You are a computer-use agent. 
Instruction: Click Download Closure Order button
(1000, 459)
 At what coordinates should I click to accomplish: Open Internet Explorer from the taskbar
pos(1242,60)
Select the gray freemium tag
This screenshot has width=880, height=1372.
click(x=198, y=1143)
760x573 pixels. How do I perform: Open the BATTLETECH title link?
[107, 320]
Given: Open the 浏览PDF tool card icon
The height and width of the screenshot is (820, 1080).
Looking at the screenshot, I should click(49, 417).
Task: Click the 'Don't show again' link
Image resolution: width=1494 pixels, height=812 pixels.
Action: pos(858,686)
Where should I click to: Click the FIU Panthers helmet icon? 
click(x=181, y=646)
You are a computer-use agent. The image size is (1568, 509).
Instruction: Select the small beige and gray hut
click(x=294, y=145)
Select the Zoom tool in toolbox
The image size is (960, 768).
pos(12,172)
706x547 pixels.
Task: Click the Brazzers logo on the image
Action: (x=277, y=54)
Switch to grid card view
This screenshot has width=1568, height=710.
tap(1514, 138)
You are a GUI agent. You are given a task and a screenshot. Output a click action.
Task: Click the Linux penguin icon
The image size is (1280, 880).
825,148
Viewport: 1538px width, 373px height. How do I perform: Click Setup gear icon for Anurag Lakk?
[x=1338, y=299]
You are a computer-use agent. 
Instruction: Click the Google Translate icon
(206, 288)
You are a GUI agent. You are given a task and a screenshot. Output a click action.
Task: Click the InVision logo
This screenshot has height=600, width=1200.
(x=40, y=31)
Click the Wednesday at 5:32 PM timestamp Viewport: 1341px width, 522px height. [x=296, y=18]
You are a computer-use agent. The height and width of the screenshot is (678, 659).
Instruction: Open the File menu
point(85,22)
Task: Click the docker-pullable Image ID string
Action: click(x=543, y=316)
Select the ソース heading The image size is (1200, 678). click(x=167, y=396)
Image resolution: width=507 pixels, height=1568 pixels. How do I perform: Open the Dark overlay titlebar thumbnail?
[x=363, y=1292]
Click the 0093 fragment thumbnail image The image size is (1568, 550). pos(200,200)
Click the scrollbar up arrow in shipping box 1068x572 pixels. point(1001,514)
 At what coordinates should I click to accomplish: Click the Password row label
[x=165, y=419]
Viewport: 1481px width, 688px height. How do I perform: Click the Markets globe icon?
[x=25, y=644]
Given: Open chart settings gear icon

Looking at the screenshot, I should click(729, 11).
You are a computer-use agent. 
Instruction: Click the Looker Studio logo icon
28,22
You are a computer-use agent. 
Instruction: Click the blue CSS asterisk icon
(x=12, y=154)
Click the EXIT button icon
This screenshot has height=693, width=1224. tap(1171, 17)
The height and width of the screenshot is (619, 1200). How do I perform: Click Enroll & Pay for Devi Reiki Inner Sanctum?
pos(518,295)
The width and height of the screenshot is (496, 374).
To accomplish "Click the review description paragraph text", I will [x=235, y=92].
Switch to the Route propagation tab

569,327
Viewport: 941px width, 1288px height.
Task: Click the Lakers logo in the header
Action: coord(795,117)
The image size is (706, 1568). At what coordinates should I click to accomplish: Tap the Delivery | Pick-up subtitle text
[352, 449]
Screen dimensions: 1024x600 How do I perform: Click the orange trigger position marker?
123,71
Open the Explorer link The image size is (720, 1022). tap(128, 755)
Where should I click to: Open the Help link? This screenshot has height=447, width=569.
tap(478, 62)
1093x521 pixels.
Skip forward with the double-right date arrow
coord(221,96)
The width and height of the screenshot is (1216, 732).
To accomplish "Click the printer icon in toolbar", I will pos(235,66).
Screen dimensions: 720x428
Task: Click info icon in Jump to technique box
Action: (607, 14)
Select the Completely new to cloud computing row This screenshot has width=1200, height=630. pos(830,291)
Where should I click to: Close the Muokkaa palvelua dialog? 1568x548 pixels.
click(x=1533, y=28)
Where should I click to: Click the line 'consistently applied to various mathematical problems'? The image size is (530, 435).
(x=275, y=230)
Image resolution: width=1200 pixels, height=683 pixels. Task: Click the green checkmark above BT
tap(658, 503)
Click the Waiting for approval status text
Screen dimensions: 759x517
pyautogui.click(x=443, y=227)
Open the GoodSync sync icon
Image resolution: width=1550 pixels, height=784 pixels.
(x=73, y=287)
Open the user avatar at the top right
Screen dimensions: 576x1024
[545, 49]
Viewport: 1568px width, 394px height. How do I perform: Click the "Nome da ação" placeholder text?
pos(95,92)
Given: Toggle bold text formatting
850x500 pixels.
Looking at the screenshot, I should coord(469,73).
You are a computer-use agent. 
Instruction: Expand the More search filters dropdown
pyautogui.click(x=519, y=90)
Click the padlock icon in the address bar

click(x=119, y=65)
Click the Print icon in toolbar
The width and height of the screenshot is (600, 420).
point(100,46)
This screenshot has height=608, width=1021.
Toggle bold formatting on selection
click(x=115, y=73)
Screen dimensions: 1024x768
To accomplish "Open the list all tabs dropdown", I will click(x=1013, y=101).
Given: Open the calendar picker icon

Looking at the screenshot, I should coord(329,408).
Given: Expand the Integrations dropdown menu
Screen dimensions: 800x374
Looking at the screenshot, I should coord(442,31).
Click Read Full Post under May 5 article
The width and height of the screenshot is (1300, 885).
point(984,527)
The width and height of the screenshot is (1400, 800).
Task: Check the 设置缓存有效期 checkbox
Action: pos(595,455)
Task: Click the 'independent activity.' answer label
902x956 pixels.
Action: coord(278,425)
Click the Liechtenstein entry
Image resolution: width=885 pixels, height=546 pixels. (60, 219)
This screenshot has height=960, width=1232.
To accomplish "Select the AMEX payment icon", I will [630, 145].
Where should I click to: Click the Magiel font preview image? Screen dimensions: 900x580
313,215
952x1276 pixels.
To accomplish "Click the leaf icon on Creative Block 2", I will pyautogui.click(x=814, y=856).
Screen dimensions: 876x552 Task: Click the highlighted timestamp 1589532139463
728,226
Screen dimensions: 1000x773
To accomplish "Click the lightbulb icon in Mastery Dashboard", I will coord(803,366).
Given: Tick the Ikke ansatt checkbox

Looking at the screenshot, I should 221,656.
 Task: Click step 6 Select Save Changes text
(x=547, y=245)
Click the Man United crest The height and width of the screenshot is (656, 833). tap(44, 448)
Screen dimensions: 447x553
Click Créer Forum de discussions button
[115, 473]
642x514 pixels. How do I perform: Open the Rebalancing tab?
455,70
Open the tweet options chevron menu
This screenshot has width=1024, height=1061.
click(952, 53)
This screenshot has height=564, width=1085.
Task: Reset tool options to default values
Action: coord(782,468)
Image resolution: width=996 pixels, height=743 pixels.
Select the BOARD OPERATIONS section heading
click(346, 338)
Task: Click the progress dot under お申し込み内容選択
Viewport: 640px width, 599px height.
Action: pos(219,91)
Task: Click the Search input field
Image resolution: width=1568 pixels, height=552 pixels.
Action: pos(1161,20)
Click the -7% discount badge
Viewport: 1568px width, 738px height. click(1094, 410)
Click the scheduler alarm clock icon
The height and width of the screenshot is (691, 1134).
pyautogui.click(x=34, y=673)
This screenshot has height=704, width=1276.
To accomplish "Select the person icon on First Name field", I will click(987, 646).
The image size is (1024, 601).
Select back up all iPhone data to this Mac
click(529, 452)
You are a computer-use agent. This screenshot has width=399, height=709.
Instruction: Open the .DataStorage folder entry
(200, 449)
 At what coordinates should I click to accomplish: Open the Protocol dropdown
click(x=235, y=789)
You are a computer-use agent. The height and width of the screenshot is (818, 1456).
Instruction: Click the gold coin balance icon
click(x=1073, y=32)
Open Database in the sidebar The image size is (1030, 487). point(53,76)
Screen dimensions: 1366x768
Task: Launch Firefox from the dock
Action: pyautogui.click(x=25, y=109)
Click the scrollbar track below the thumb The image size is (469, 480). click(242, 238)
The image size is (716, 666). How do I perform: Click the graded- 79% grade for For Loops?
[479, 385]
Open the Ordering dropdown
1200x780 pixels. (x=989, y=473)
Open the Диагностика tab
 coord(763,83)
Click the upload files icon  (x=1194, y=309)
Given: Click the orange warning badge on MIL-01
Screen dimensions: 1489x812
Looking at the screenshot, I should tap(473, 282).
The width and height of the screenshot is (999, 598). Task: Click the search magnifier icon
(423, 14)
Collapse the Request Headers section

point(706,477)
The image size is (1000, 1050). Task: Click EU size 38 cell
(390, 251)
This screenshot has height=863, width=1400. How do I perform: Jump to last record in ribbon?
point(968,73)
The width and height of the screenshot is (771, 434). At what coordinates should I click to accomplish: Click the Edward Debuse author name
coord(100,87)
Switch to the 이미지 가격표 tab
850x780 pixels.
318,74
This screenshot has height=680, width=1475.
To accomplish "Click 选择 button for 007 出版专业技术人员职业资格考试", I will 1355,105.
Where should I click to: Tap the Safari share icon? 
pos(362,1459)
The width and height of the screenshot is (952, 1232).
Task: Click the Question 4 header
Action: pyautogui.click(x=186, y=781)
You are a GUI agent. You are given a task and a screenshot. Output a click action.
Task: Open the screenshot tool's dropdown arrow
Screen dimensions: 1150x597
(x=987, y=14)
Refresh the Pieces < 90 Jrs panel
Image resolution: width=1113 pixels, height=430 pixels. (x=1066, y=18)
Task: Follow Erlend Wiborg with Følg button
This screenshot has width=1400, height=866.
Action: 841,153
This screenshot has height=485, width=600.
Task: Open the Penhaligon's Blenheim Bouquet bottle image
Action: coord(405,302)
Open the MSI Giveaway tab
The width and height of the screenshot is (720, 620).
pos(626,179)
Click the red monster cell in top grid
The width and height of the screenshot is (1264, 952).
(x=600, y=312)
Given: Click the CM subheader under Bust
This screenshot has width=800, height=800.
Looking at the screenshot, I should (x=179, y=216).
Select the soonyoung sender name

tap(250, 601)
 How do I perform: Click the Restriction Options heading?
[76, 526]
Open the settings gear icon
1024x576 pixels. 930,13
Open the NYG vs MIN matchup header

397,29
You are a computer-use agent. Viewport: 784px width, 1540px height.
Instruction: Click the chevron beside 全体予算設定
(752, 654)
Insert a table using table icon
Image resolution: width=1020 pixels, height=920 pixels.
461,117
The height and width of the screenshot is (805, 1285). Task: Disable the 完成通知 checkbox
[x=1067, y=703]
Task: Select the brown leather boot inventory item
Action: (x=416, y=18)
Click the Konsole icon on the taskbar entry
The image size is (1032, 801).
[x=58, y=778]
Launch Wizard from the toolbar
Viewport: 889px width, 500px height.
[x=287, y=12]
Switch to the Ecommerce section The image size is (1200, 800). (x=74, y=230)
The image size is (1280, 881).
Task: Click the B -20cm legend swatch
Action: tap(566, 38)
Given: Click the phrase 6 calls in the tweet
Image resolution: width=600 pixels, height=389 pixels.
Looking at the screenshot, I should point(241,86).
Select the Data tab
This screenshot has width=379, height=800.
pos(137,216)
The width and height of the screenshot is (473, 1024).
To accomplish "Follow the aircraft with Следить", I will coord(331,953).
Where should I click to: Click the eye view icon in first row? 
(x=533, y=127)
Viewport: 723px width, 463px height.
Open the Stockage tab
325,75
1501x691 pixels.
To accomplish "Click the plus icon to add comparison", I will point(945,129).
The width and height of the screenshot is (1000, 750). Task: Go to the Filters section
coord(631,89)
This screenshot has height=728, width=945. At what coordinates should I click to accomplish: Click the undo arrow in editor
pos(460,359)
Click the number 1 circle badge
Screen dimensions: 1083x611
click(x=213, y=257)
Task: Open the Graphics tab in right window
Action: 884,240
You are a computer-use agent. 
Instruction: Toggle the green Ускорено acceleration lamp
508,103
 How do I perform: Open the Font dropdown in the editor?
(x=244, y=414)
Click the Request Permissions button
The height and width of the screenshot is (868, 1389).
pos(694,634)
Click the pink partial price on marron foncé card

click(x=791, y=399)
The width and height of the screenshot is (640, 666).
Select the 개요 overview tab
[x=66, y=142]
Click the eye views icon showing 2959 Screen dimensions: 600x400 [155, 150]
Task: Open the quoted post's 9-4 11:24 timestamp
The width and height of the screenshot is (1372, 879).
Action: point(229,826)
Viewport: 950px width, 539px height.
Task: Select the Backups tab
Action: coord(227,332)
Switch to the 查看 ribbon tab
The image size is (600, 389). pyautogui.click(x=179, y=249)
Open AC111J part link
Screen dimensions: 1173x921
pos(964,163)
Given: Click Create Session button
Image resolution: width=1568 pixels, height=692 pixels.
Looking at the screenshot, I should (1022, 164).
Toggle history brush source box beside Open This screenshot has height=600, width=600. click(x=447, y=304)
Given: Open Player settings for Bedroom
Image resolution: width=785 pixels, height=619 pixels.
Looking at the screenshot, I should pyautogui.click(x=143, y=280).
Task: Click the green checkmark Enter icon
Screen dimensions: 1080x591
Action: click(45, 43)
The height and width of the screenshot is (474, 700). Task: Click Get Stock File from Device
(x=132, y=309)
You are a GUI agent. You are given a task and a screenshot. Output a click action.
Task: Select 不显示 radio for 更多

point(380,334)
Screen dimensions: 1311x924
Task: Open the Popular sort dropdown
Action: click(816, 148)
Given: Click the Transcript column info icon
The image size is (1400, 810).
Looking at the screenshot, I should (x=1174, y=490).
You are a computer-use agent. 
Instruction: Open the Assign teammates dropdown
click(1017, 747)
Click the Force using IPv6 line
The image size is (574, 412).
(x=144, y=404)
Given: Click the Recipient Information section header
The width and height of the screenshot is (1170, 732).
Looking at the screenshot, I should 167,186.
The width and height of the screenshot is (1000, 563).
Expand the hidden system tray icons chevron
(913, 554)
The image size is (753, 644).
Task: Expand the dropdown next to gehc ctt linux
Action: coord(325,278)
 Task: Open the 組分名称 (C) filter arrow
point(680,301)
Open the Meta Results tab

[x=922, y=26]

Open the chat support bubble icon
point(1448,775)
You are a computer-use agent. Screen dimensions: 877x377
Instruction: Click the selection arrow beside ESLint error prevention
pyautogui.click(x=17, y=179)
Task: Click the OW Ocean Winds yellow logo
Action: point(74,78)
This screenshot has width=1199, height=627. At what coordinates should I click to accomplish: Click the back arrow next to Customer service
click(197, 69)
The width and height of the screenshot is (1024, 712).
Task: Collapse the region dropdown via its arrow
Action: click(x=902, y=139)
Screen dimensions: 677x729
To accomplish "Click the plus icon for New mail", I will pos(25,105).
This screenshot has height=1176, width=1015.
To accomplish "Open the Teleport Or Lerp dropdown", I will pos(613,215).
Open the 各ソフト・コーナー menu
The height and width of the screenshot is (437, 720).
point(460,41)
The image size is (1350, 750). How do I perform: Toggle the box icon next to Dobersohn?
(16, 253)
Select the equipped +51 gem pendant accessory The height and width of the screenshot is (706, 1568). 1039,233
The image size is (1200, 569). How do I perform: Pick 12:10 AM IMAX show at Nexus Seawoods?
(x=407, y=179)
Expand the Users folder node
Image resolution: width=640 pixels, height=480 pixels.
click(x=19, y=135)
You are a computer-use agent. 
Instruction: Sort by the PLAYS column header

Goal of the exercise | The answer must be every line of the records above that holds the word "using".

The answer |
Insert a table using table icon
Click the Force using IPv6 line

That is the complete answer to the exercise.